• Dataset entries:
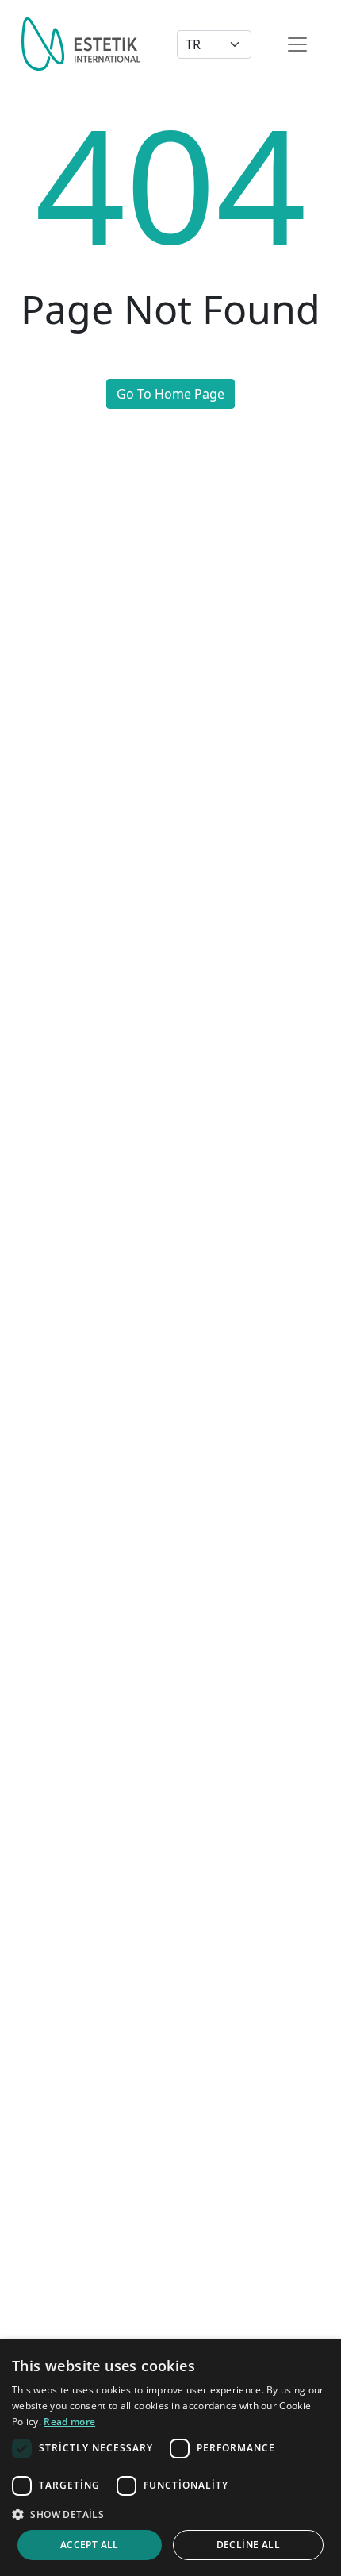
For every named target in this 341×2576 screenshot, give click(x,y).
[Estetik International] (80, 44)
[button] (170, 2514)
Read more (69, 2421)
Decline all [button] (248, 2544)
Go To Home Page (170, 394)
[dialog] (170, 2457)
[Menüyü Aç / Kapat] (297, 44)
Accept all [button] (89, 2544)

• WHAT YOU ARE ASKED TO DO: In the data above, find the line containing "Read more (69, 2421)", then copy it and every later line exactly.

• EXPECTED ANSWER:
Read more (69, 2421)
Decline all [button] (248, 2544)
Go To Home Page (170, 394)
[dialog] (170, 2457)
[Menüyü Aç / Kapat] (297, 44)
Accept all [button] (89, 2544)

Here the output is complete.